The context encoder is trained using the InfoNCE contrastive loss to pull together context-relevant knowledge pairs and push apart context-irrelevant knowledge pairs. The NLI verification module is fine-tuned using standard SNLI/MNLI data. The backbone LLM is instruction-tuned on a small amount of reasoning data with knowledge annotations to learn to output structured knowledge citation formats.

Key Experimental Results¶

Main Results¶

Dataset	Metric	Ours	CoT (GPT-4)	RAG+CoT	KG-CoT	Gain
StrategyQA	Acc	82.3	74.5	77.8	79.1	+3.2
OpenBookQA	Acc	86.7	78.2	82.4	83.5	+3.2
ARC-Challenge	Acc	89.5	83.6	86.2	87.1	+2.4
CommonsenseQA	Acc	84.1	79.3	81.5	82.3	+1.8
MedQA	Acc	71.8	62.4	68.3	66.5	+3.5

Ablation Study¶

Configuration	StrategyQA	OpenBookQA	Description
Full model	82.3	86.7	Full system
w/o Context-Aware Retrieval	79.1	83.5	Degenerates to static KG retrieval
w/o Knowledge Conditioning	77.8	82.4	Degenerates to RAG+CoT
w/o Consistency Verification	80.5	84.8	Without self-correction
w/o Iterative Retrieval	80.9	85.1	Only one round of retrieval

Key Findings¶

Context-aware retrieval makes the largest contribution (+3.2), indicating that selecting correct background knowledge is more important than the reasoning method itself.
Consistency verification corrected an average of 8.3% of reasoning errors, showing the most significant effect in domains requiring precise reasoning, such as medical QA (MedQA).
Iterative retrieval mainly shows advantages in multi-hop reasoning tasks; for single-hop problems, the first round of retrieval is sufficient.
The proposed method has a clear advantage on tasks requiring external knowledge, but shows no significant improvement on tasks testing the internal reasoning capability of the model (such as GSM8K math reasoning).

Highlights & Insights¶

The three-stage "comprehend-retrieve-reason" framework simulates human cognitive processes, with a design philosophy that is both natural and effective. Unlike pure RAG, this paper dynamically triggers retrieval during reasoning, which aligns better with actual reasoning needs.
The consistency verification module provides real-time quality assurance for the reasoning process, presenting a "verification-during-generation" approach that can be widely applied to other reasoning systems.
The structured output format of knowledge citations enhances interpretability, allowing users to trace the knowledge source of each reasoning step.

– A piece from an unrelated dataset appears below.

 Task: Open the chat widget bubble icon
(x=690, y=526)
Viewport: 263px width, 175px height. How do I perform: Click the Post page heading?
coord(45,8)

Limitations & Future Work¶

The system depends on the coverage of the knowledge graph; a small-scale KG may fail to provide sufficient background knowledge.
The accuracy of entity linking directly impacts the quality of subsequent retrievals; ambiguous entities can lead to erroneous retrievals.
Multi-round iterative retrieval increases reasoning latency, which may be unacceptable in real-time application scenarios.
The verification module uses an NLI model to judge logical consistency, but NLI itself is not perfect at complex reasoning.

vs IRCoT (Interleaving Retrieval with CoT): IRCoT also alternates retrieval during reasoning, but uses unstructured documents instead of a knowledge graph. This paper leverages the structured information of KGs to locate the required knowledge more precisely.
vs KAPING: KAPING converts KG triples into natural language as part of the prompt. This paper goes further by achieving dynamic retrieval and consistency verification.
vs Self-RAG: Self-RAG decides when to retrieve via reflection tokens. This paper's context-aware retrieval and consistency verification provide finer retrieval control and quality assurance.

Rating¶

Novelty: ⭐⭐⭐⭐ The integration of context-aware retrieval and knowledge-conditioned reasoning is novel, and consistency verification increases reliability.
Experimental Thoroughness: ⭐⭐⭐⭐ Covers multiple reasoning benchmarks with detailed ablation studies.
Writing Quality: ⭐⭐⭐⭐ Clear description of the framework and sufficient explanation of the motivation for each component.
Value: ⭐⭐⭐⭐ Has practical application value for knowledge-intensive reasoning tasks.